松竹は1954年に続きエース小津の作品はありませんでしたが、大船は俳優陣もユニット型式で安定期、京都も時代劇や喜劇を中心に大船をカバーしております。東映と違い特に供給増にすることなくペースは変わらずですね。個人的には渋谷実が「青銅の基督」を京都で撮ったことが大きな出来事でしょうか。

東宝はやはり「浮雲」ですかね。松竹同様ペースを変えずに幅広いジャンルの良作を製作公開しておりますので、1955年は東宝の年でしょうか。黒澤の「生きものの記録」は「七人の侍」からの流れとしてはどうしても興行的な成果には結びつかなかった感じ。この年は岡田茉莉子が頑張っておりますね。

大映は興行的にもまずまずでバランスも良かった年といえそう。市川雷蔵は早速「新・平家物語」主演で役者としてのステージアップのきっかけをつかむ事ができたのは大きい。溝口作品が興行ランクで2作TOP10入りしており、俳優陣も揃ったところで会社としてはこの先への期待も大きかったんでしょうが。
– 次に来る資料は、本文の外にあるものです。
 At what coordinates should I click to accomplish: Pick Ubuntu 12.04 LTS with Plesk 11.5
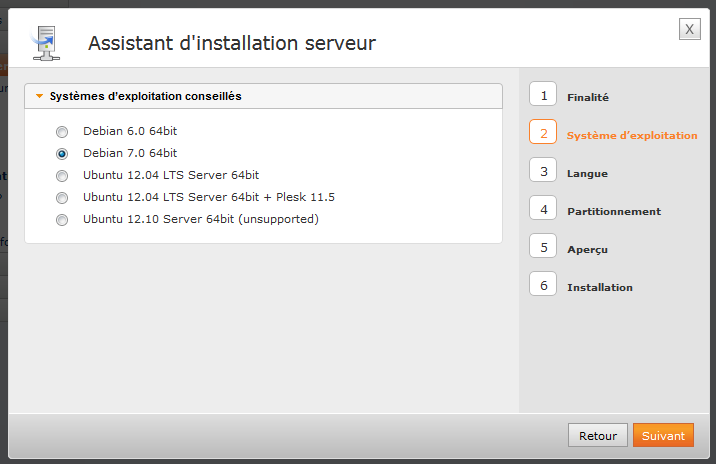click(62, 197)
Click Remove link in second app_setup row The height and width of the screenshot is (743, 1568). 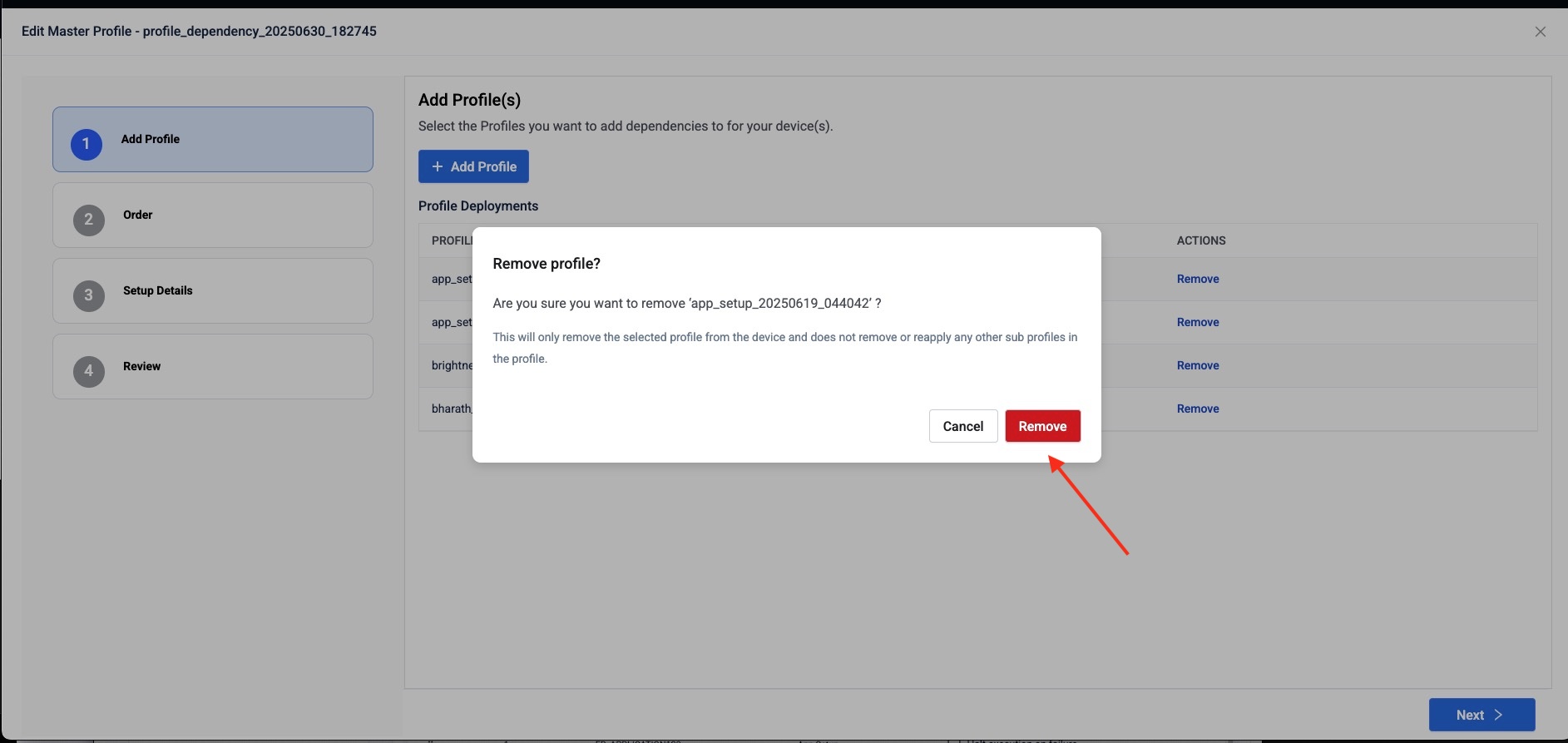click(x=1197, y=322)
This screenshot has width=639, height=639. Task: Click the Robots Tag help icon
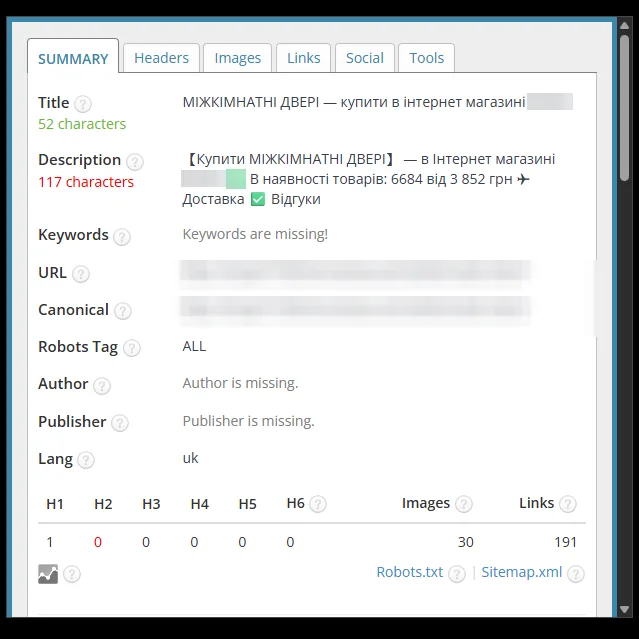(x=132, y=348)
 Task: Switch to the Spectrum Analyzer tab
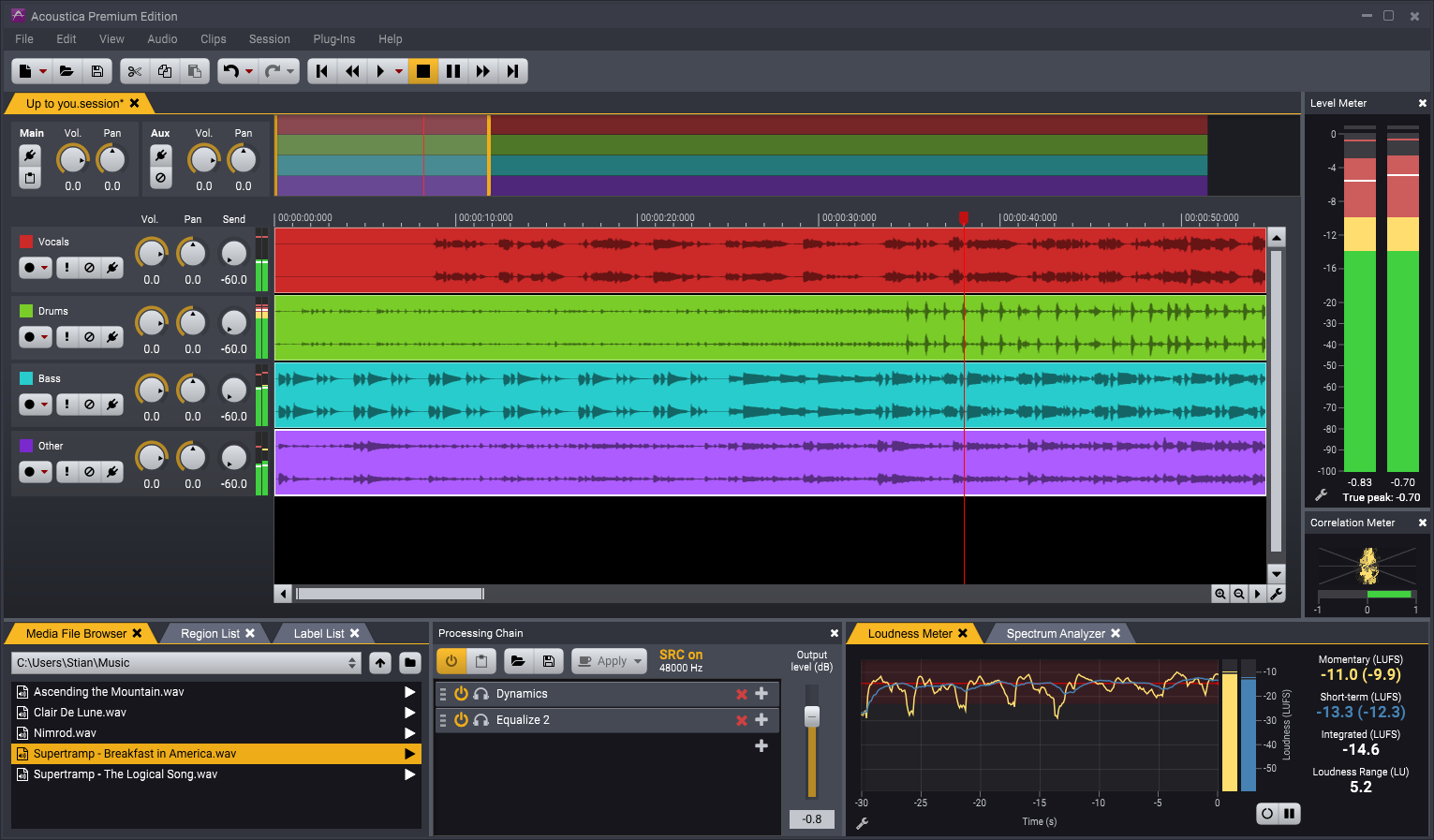(x=1054, y=633)
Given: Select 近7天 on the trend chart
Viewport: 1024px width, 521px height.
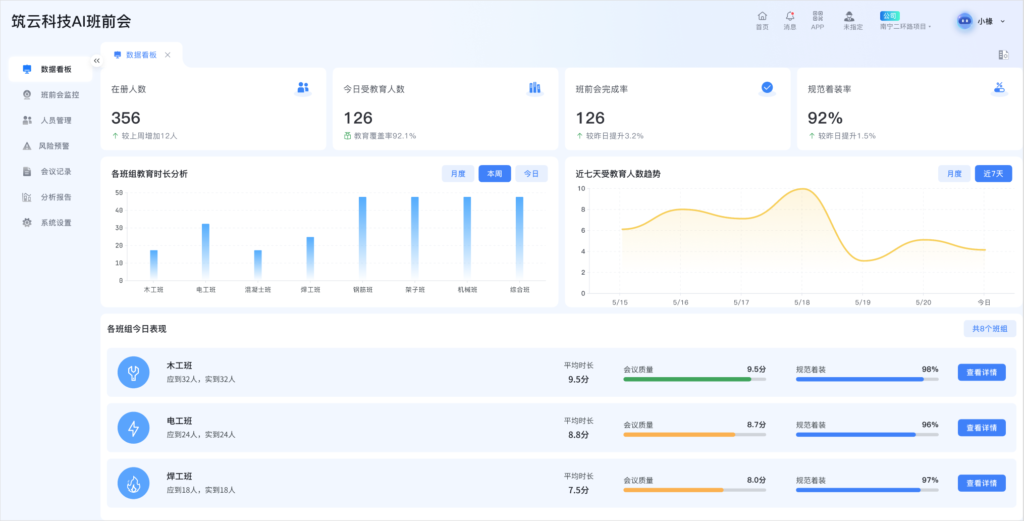Looking at the screenshot, I should [992, 174].
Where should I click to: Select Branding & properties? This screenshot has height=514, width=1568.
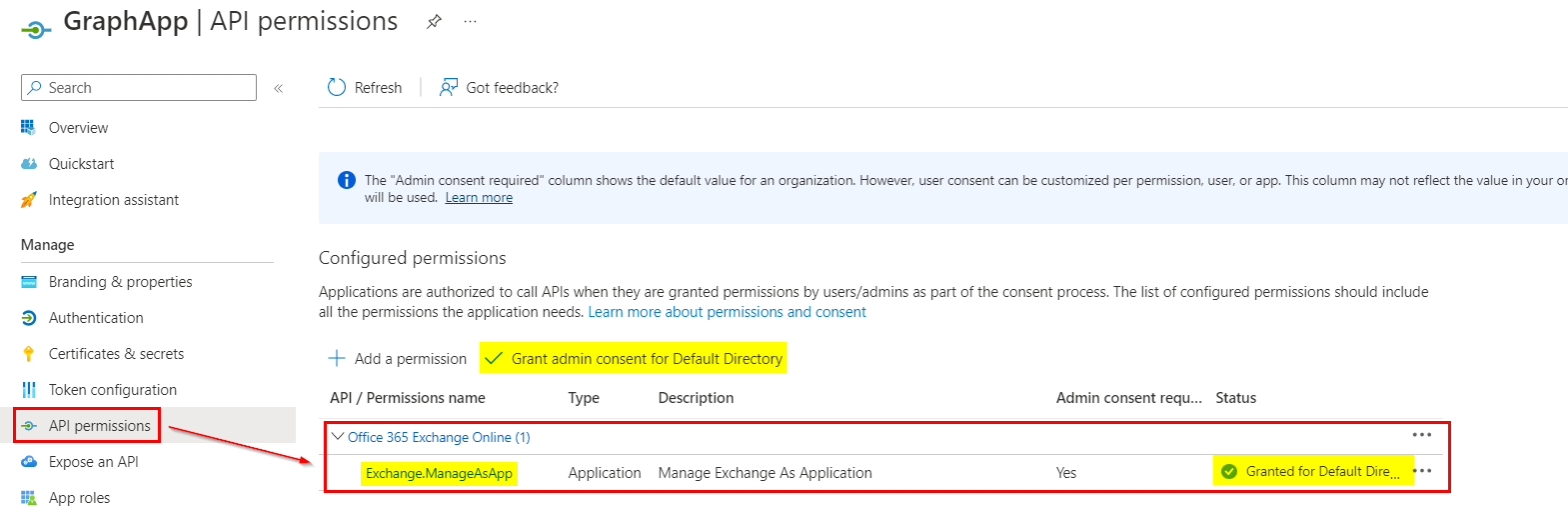coord(120,282)
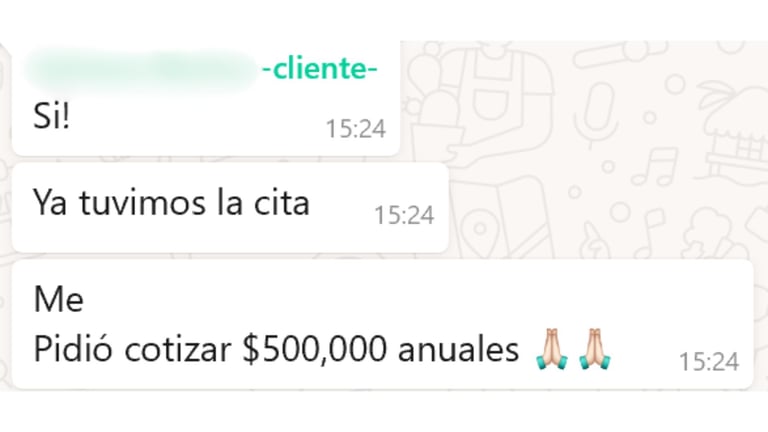
Task: Select the green -cliente- sender label
Action: (x=320, y=69)
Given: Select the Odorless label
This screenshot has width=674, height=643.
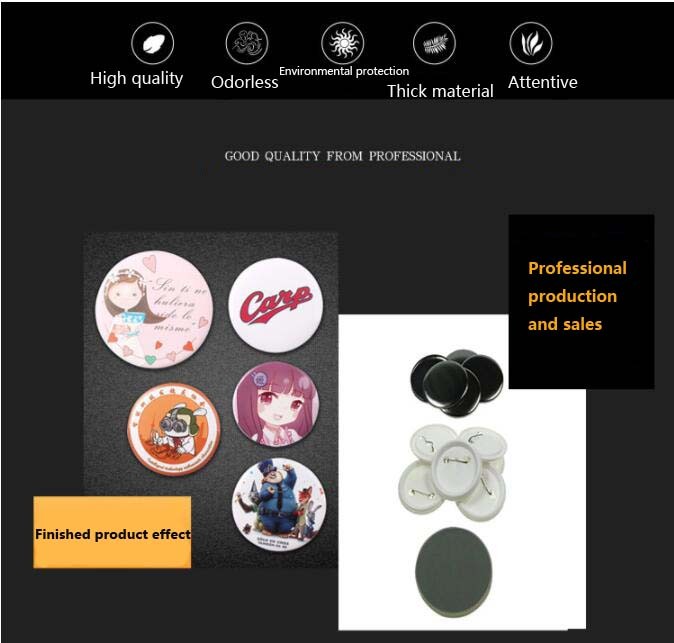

日活は移籍組の若手スタッフが頑張っている感じがしますが、俳優陣は前年同様で新鮮味はまだ足りません(個人的にはこの年デビューの安井昌二は推し)。「警察日記」シリーズと「女中っ子」は評価も高いのでまずは一安心というところか。専属ではないがこの年6本出演している森繁久弥は「夫婦善哉」もありこの年で完全に開花したといえるでしょう。

新東宝はこの年大蔵貢に買収されるわけですがまだまだ後年のような感じではなく、作品のデータだけ見れば他社と遜色のない陣容で良心的な作品を製作しており、名監督、名優と贅沢に思えるほど。若山富三郎がデビューしており、高島忠夫、宇津井健忙しく頑張っているようである。ちなみに森繁は新東宝でも6本出演のうえ冠作品も登場する。